I had read and heard so many malicious accounts of Mrs Jagan that I was prejudiced in her favour. Although she has suffered much from visiting writers, she received me kindly in her small air-conditioned office. She sat behind a large desk, neatly ordered, on which were photographs of her husband and children. Her bag was on the floor. I thought her far more attractive than her photographs: women who wear spectacles rarely photograph well. A plain cotton frock set off her balanced figure; large hoop ear-rings and red toenails gave her a touch of frivolity which seemed incongruous in that office, the door of which was marked:
Hon Janet Jagan, Minister of Labour, Health and Housing.
She looked tired, and her talk was frequently broken by nervous laughter.

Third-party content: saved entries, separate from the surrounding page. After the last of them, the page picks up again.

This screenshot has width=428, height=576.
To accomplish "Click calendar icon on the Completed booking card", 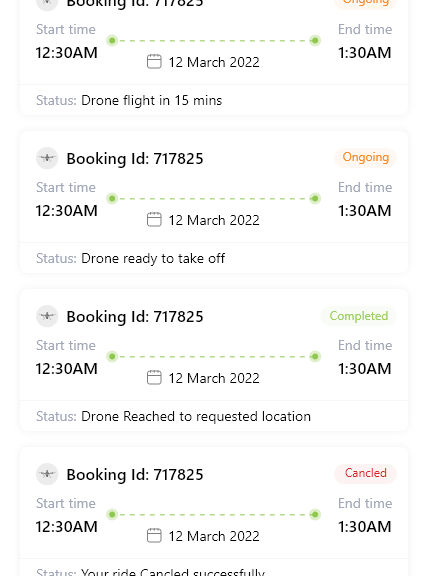I will [x=154, y=378].
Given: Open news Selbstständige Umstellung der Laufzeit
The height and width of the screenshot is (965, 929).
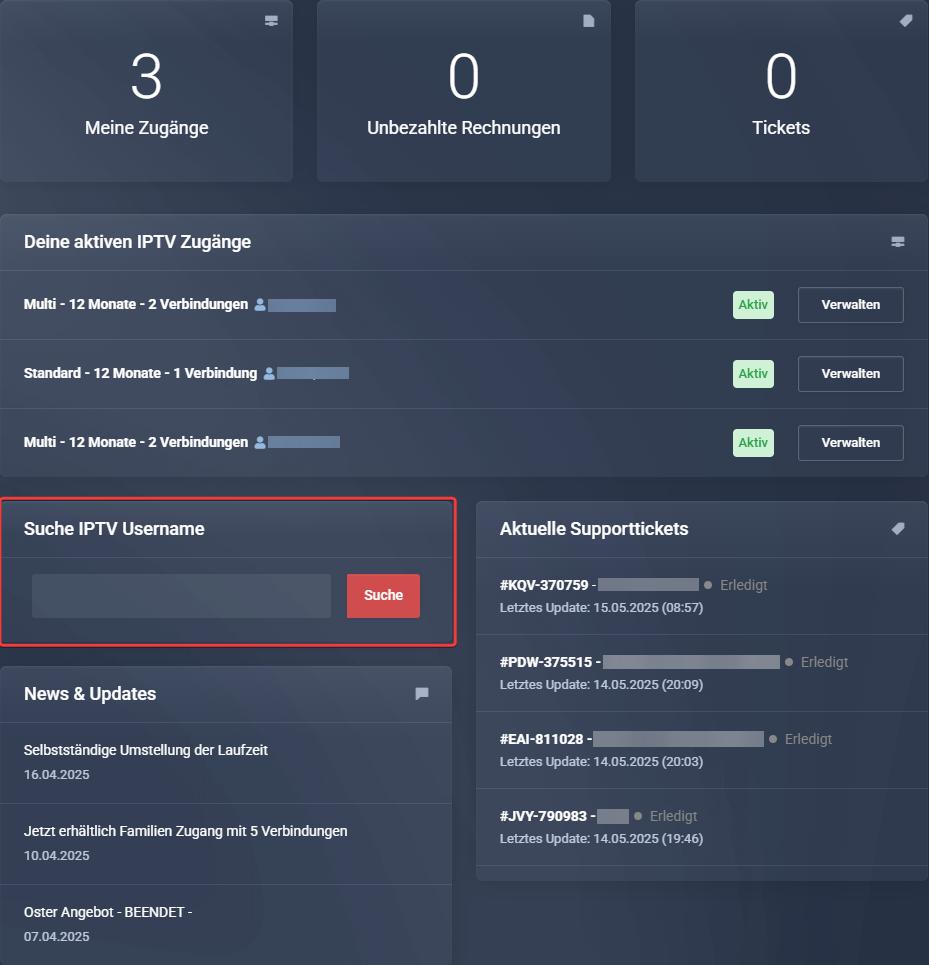Looking at the screenshot, I should pyautogui.click(x=146, y=750).
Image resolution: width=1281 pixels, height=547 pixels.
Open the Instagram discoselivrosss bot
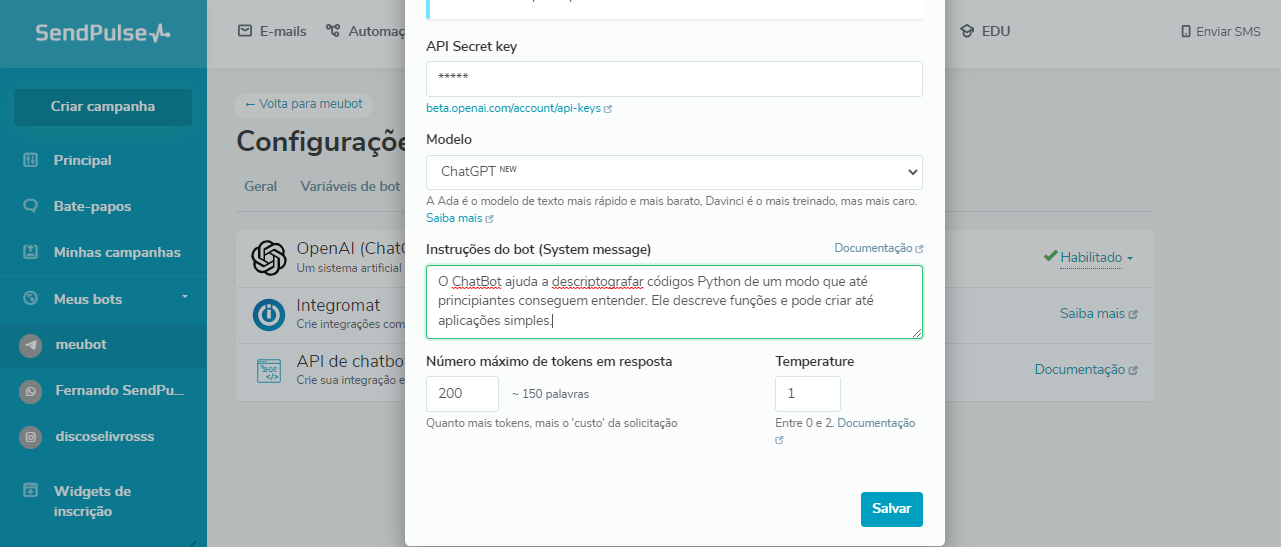31,436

She said she was a pessimist. No one was more surprised than she when they won the elections in 1957. The country had lost much of its drive since 1953, when the constitution was suspended, she and others were imprisoned, and the British troops came in. Many supporters, ‘without stamina’, had deserted at that time; and the country had lost further when the party which had come to power so completely in 1953 split in 1955 along racial lines, Indians on one side, Negroes on the other. Race had, in fact, now become a major issue in British Guiana. She spoke of this with genuine regret. It was a subject to which she often returned during our subsequent meetings, and I fancied there was more than regret at racialism: there was regret for the camaraderie and the friendships of 1953. She remembered what certain people, now enemies, ate, how they talked, what her children had said to them. Since 1953 the party had also lost the support of the intellectuals; and this was a blow, for British Guiana did not have the talent that Trinidad had.

Specifically, I had called that morning to have my trip to the interior arranged. We turned our attention to the large map on the wall behind the desk; and abruptly one was reminded of the size of the country – the Rahimtoolahs and the Ramkerrysinghs had made one forget. Mrs Jagan had travelled widely through the country; she knew it better than most of the Guianese I had met. The district of Berbice in the east was her favourite. It was the liveliest. It produced the cricketers, most of the writers, and the best politicians: her husband, of course, came from Berbice.

The side door of the office opened, and Cheddi Jagan himself came in. He was wearing a suit and carried a briefcase. He had just come in to say that he was off to the bank to sign the agreement for the loan to buy over the Georgetown Electric Company.

It was an oddly domestic scene, and I felt an intruder.

In 1953, when the British Guiana constitution was suspended and British troops went into the country, the Jagans were the pariahs of the West Indies. Trinidad was so horrified it forbade Cheddi Jagan to step off the plane at Piarco airport; it should be noted that most of the important Trinidad politicians of the time have since been discredited. The Jagans and their party were accused of fomenting strikes, undermining the public service and the public force, spreading racial hatred, and generally advancing the cause of international communism. ‘Reliable sources’ established that there was also a plan ‘to set fire to business property and residences of prominent Europeans and Government officials … This information was supported by reports of unusual sales of petrol to individuals without cars who carried it away in cans or bottles.’